The future of freedom is communal. Its past was too, at least in practice, and so is its present. But our way of talking about freedom has long been thoroughly individualistic, in ways that lead us to mistake its true character.

Both its champions and its critics in our time tend to describe freedom as the condition of being independent of anyone else’s authority. As a cultural force, that sort of independence can be very attractive in periods of excessive cohesion, when every voice in our society tells each of us to be more like everyone else. Americans experienced such a time around the middle of the 20th century, and our culture still takes its bearings from that long-gone age to a peculiar degree. But we no longer live in such a moment now. Ours is a time of social dissolution, which many Americans experience personally as isolation and alienation. We are starving for solidarity, so that a freedom that presents itself as the antithesis of solidarity often strikes us as repellant, or at the very least as an answer to a question we aren’t asking. This has persuaded some thoughtful Americans that freedom isn’t what they need or want, which in turn has led some to seek after modes of authority very much at odds with the American political tradition.

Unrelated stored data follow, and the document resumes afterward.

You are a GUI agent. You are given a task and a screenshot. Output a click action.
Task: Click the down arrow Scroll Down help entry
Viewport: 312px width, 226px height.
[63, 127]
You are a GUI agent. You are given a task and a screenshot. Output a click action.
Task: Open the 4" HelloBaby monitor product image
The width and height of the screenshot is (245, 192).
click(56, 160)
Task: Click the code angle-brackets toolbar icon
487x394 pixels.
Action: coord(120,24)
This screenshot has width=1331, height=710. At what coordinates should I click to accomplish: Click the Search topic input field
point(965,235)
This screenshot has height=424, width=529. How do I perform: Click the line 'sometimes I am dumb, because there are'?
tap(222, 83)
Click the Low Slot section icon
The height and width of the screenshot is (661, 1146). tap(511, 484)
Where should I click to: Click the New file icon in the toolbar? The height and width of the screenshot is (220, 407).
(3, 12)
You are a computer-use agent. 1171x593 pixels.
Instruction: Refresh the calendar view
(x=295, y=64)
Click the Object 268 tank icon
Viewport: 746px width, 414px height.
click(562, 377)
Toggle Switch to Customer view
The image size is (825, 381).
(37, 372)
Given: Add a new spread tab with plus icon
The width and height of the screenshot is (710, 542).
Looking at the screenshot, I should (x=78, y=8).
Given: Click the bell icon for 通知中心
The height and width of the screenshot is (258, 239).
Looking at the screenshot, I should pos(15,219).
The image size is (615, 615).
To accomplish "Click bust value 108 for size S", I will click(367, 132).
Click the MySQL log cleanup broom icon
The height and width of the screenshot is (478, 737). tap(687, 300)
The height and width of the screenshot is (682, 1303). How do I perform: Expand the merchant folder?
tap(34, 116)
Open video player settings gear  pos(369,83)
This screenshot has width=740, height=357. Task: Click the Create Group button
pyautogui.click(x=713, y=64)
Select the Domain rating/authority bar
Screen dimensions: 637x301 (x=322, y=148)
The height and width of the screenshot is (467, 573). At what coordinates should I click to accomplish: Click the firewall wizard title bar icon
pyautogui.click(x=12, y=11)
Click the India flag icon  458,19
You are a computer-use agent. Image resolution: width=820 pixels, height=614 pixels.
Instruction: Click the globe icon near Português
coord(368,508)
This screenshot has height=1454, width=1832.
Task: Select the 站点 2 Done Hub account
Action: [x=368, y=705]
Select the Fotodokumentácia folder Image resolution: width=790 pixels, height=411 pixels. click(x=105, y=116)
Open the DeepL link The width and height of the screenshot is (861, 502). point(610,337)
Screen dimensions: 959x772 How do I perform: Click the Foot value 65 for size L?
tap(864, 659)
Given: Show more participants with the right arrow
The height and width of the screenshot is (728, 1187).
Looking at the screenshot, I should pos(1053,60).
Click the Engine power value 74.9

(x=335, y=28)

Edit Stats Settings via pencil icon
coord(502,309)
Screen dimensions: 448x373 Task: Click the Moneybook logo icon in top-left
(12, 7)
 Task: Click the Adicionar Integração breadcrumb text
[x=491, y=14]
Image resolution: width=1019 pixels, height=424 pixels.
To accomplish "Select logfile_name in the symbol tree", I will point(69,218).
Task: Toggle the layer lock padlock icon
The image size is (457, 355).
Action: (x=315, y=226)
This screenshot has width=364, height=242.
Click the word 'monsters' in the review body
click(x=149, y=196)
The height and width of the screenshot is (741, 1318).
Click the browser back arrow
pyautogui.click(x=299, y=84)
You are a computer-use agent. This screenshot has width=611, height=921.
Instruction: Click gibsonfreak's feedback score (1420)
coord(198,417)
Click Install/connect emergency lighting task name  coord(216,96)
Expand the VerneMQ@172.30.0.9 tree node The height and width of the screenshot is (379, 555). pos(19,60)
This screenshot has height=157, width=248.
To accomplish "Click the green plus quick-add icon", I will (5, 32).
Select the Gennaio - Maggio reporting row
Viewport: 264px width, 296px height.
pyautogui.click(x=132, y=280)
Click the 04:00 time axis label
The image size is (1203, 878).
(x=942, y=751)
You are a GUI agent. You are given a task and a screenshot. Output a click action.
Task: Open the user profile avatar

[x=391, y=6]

But to understand what freedom is, we should begin by reflecting on its central place in that tradition. About a decade ago, the political scientist Carl Eric Scott produced a guide to that subject that deserves to be a classic. In an essay called “The Five Conceptions of American Liberty,” he offered a sketch of American history as told through our evolving definitions of freedom. Scott described “natural-rights liberty,” which we can find in the political thought of the founding; “economic-autonomy liberty,” which was powerful in 19th-century American jurisprudence; “progressive liberty,” which arose in response to growing corporate power in an industrializing society; and “personal-autonomy liberty” which emerged in the late 20th century and combines elements of progressive and economic-autonomy liberty into a radically individualistic and ultimately relativistic social libertarianism.